Background: The emergence and spread of multidrug resistant methicillin-resistant Staphylococcus aureus (MDR-MRSA) has serious health consequences in the presence of sub-MIC antibiotics. Therefore, this study was designed to evaluate beta-lactamase activity, efflux activity, biofilm formation, and gene expression pattern in Staphylococcus aureus KACC 10778, S. aureus ATCC 15564, and S. aureus CCARM 3080 exposed to sublethal concentrations of levofloxacin and oxacillin. Results: The decreased MICs were observed in S. aureus KACC and S. aureus ATCC when exposed to levofloxacin and oxacillin, while and S. aureus CCARM remained resistance to streptomycin (512 mu g/mL) in the presence of levofloxacin and imipenem (>512 mu g/mL) in the presence of oxacillin. The considerable increase in extracellular and membrane-bound beta-lactamase activities was observed in S. aureus ATCC exposed to oxacillin (>26 mu mol/min/mL). The antibiotic susceptibility of all strains exposed to EPIs (CCCP and PA beta N) varied depending on the classes of antibiotics. The relative expression levels of adhesion-related genes (clfA, clfB, fnbA, fnnB, and icaD), efflux-related genes (norB, norC, and qacA/B), and enterotoxin gene (sec) were increased more than 5-fold in S. aureus CCARM. The eno and qacA/B genes were highly overexpressed by more than 12- and 9-folds, respectively, in S. aureus CCARM exposed to levofloxacin.
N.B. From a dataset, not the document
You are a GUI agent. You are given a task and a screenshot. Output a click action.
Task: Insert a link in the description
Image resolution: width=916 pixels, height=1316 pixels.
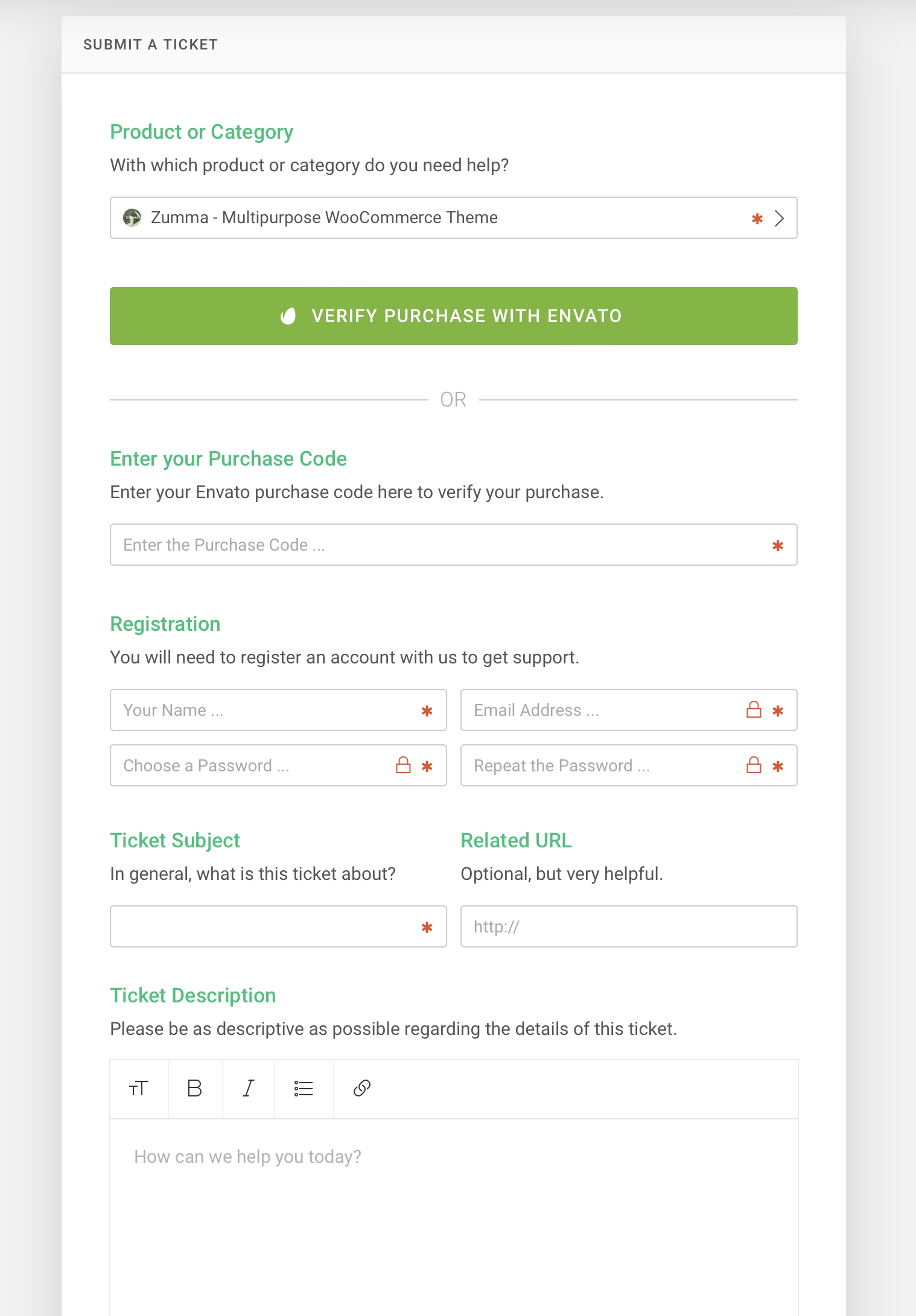(361, 1089)
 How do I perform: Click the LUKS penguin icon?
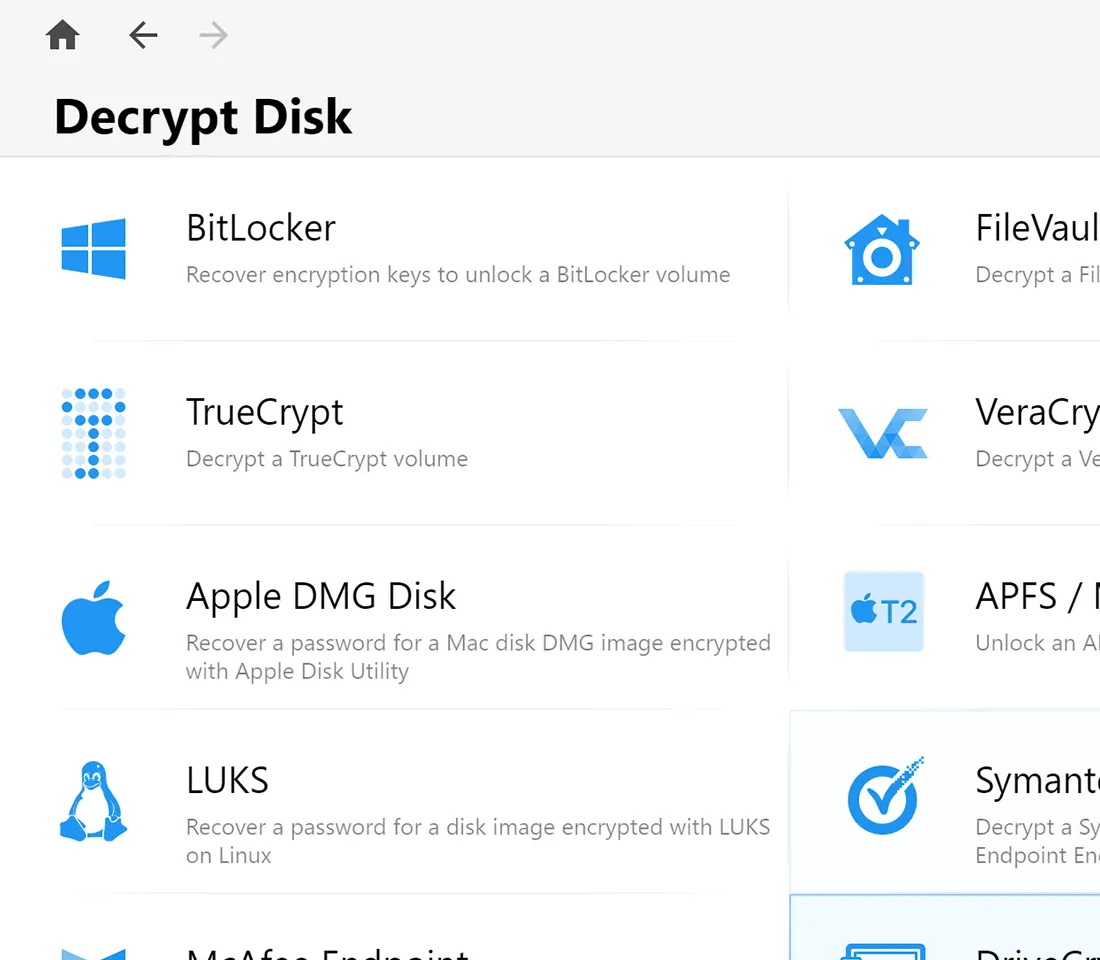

The antibiotic susceptibility, lactamase activity, biofilm-forming ability, efflux activity, and gene expression pattern varied with the intrinsic antibiotic resistance of S. aureus KACC, S. aureus ATCC, and S. aureus CCARM exposed to levofloxacin and oxacillin. Conclusions: This study would provide useful information for better understating of combination therapy related to antibiotic resistance mechanisms and open the door for designing effective antibiotic treatment protocols to prevent excessive use of antibiotics in clinical practice.